The records that follow must be repeated verbatim, every one of them.

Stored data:
########

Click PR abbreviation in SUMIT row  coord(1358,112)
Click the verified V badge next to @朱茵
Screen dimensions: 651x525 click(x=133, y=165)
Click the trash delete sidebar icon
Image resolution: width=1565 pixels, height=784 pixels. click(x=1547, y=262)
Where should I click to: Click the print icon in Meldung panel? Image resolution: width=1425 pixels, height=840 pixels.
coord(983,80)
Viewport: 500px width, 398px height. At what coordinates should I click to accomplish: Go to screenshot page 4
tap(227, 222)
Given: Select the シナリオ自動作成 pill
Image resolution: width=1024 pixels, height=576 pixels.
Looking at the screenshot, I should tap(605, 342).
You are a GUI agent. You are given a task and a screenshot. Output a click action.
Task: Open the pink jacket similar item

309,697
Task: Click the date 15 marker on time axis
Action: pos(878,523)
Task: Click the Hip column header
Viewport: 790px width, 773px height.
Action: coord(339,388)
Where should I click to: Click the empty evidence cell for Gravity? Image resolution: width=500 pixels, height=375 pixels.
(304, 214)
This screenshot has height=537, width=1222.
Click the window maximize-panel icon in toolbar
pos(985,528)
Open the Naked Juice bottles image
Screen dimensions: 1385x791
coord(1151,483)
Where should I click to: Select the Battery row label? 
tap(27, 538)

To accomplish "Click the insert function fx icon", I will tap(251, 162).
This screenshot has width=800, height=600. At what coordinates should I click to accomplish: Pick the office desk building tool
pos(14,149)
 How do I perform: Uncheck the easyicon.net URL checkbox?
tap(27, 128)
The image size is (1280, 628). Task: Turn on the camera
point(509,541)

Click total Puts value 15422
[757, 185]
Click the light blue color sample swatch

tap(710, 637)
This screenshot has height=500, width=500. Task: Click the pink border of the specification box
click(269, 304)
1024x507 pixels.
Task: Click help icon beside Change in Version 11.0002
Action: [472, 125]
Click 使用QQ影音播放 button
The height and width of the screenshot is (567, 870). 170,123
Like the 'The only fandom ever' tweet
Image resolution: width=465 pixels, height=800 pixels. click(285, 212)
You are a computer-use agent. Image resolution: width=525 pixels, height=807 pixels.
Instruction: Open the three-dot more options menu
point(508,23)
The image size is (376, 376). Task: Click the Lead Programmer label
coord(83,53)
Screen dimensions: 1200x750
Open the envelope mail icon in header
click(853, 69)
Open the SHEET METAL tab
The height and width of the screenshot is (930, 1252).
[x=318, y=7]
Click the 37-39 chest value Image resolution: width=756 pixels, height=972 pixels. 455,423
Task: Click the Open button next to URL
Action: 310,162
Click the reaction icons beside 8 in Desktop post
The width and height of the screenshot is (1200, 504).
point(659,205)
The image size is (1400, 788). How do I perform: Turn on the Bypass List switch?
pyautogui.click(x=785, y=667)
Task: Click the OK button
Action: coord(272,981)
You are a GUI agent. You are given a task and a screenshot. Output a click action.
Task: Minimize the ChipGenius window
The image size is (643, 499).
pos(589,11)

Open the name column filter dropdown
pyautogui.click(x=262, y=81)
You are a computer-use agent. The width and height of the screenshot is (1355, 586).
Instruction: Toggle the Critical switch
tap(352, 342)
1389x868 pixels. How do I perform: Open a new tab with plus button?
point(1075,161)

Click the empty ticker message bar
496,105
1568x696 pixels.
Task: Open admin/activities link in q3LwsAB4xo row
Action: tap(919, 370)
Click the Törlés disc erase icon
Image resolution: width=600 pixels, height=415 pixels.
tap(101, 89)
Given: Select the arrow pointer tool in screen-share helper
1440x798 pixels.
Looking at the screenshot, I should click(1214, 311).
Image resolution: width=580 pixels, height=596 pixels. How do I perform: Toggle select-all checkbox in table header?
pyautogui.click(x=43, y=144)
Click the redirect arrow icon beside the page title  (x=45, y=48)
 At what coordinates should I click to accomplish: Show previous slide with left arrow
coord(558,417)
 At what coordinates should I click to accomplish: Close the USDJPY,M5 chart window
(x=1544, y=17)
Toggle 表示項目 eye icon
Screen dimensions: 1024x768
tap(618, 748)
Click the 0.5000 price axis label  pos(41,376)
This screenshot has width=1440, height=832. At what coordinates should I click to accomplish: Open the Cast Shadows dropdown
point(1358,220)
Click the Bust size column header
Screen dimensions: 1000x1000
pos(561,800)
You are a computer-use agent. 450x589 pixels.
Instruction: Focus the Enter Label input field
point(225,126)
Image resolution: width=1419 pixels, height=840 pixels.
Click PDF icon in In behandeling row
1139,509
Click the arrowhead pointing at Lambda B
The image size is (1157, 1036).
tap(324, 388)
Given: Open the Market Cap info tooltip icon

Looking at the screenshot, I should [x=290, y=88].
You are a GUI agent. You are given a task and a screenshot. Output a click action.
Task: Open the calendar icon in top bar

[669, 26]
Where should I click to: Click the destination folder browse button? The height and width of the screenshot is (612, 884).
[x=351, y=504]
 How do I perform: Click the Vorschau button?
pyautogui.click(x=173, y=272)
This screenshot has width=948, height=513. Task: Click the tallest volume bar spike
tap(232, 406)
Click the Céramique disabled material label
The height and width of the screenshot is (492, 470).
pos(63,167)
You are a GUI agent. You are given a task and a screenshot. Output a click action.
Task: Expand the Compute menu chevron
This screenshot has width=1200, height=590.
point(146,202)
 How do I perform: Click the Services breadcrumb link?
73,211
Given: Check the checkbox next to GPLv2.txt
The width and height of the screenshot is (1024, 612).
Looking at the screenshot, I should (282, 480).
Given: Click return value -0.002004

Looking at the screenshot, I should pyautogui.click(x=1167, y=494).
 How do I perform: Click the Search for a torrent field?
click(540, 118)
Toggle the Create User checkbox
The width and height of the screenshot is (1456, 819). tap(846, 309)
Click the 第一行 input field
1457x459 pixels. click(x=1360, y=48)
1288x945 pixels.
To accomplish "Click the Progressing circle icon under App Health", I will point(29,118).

########

> _Written solution_:
Click PR abbreviation in SUMIT row  coord(1358,112)
Click the verified V badge next to @朱茵
Screen dimensions: 651x525 click(x=133, y=165)
Click the trash delete sidebar icon
Image resolution: width=1565 pixels, height=784 pixels. click(x=1547, y=262)
Where should I click to: Click the print icon in Meldung panel? Image resolution: width=1425 pixels, height=840 pixels.
coord(983,80)
Viewport: 500px width, 398px height. At what coordinates should I click to accomplish: Go to screenshot page 4
tap(227, 222)
Given: Select the シナリオ自動作成 pill
Image resolution: width=1024 pixels, height=576 pixels.
Looking at the screenshot, I should tap(605, 342).
You are a GUI agent. You are given a task and a screenshot. Output a click action.
Task: Open the pink jacket similar item

309,697
Task: Click the date 15 marker on time axis
Action: pos(878,523)
Task: Click the Hip column header
Viewport: 790px width, 773px height.
Action: coord(339,388)
Where should I click to: Click the empty evidence cell for Gravity? Image resolution: width=500 pixels, height=375 pixels.
(304, 214)
This screenshot has height=537, width=1222.
Click the window maximize-panel icon in toolbar
pos(985,528)
Open the Naked Juice bottles image
Screen dimensions: 1385x791
coord(1151,483)
Where should I click to: Select the Battery row label? 
tap(27, 538)

To accomplish "Click the insert function fx icon", I will tap(251, 162).
This screenshot has width=800, height=600. At what coordinates should I click to accomplish: Pick the office desk building tool
pos(14,149)
 How do I perform: Uncheck the easyicon.net URL checkbox?
tap(27, 128)
The image size is (1280, 628). Task: Turn on the camera
point(509,541)

Click total Puts value 15422
[757, 185]
Click the light blue color sample swatch

tap(710, 637)
This screenshot has height=500, width=500. Task: Click the pink border of the specification box
click(269, 304)
1024x507 pixels.
Task: Click help icon beside Change in Version 11.0002
Action: [472, 125]
Click 使用QQ影音播放 button
The height and width of the screenshot is (567, 870). 170,123
Like the 'The only fandom ever' tweet
Image resolution: width=465 pixels, height=800 pixels. click(285, 212)
You are a computer-use agent. Image resolution: width=525 pixels, height=807 pixels.
Instruction: Open the three-dot more options menu
point(508,23)
The image size is (376, 376). Task: Click the Lead Programmer label
coord(83,53)
Screen dimensions: 1200x750
Open the envelope mail icon in header
click(853, 69)
Open the SHEET METAL tab
The height and width of the screenshot is (930, 1252).
[x=318, y=7]
Click the 37-39 chest value Image resolution: width=756 pixels, height=972 pixels. 455,423
Task: Click the Open button next to URL
Action: 310,162
Click the reaction icons beside 8 in Desktop post
The width and height of the screenshot is (1200, 504).
point(659,205)
The image size is (1400, 788). How do I perform: Turn on the Bypass List switch?
pyautogui.click(x=785, y=667)
Task: Click the OK button
Action: coord(272,981)
You are a GUI agent. You are given a task and a screenshot. Output a click action.
Task: Minimize the ChipGenius window
The image size is (643, 499).
pos(589,11)

Open the name column filter dropdown
pyautogui.click(x=262, y=81)
You are a computer-use agent. The width and height of the screenshot is (1355, 586).
Instruction: Toggle the Critical switch
tap(352, 342)
1389x868 pixels. How do I perform: Open a new tab with plus button?
point(1075,161)

Click the empty ticker message bar
496,105
1568x696 pixels.
Task: Open admin/activities link in q3LwsAB4xo row
Action: tap(919, 370)
Click the Törlés disc erase icon
Image resolution: width=600 pixels, height=415 pixels.
tap(101, 89)
Given: Select the arrow pointer tool in screen-share helper
1440x798 pixels.
Looking at the screenshot, I should click(1214, 311).
Image resolution: width=580 pixels, height=596 pixels. How do I perform: Toggle select-all checkbox in table header?
pyautogui.click(x=43, y=144)
Click the redirect arrow icon beside the page title  (x=45, y=48)
 At what coordinates should I click to accomplish: Show previous slide with left arrow
coord(558,417)
 At what coordinates should I click to accomplish: Close the USDJPY,M5 chart window
(x=1544, y=17)
Toggle 表示項目 eye icon
Screen dimensions: 1024x768
tap(618, 748)
Click the 0.5000 price axis label  pos(41,376)
This screenshot has width=1440, height=832. At what coordinates should I click to accomplish: Open the Cast Shadows dropdown
point(1358,220)
Click the Bust size column header
Screen dimensions: 1000x1000
pos(561,800)
You are a computer-use agent. 450x589 pixels.
Instruction: Focus the Enter Label input field
point(225,126)
Image resolution: width=1419 pixels, height=840 pixels.
Click PDF icon in In behandeling row
1139,509
Click the arrowhead pointing at Lambda B
The image size is (1157, 1036).
tap(324, 388)
Given: Open the Market Cap info tooltip icon

Looking at the screenshot, I should [x=290, y=88].
You are a GUI agent. You are given a task and a screenshot. Output a click action.
Task: Open the calendar icon in top bar

[669, 26]
Where should I click to: Click the destination folder browse button? The height and width of the screenshot is (612, 884).
[x=351, y=504]
 How do I perform: Click the Vorschau button?
pyautogui.click(x=173, y=272)
This screenshot has width=948, height=513. Task: Click the tallest volume bar spike
tap(232, 406)
Click the Céramique disabled material label
The height and width of the screenshot is (492, 470).
pos(63,167)
You are a GUI agent. You are given a task and a screenshot. Output a click action.
Task: Expand the Compute menu chevron
This screenshot has width=1200, height=590.
point(146,202)
 How do I perform: Click the Services breadcrumb link?
73,211
Given: Check the checkbox next to GPLv2.txt
The width and height of the screenshot is (1024, 612).
Looking at the screenshot, I should (282, 480).
Given: Click return value -0.002004

Looking at the screenshot, I should pyautogui.click(x=1167, y=494).
 How do I perform: Click the Search for a torrent field?
click(540, 118)
Toggle the Create User checkbox
The width and height of the screenshot is (1456, 819). tap(846, 309)
Click the 第一行 input field
1457x459 pixels. click(x=1360, y=48)
1288x945 pixels.
To accomplish "Click the Progressing circle icon under App Health", I will point(29,118).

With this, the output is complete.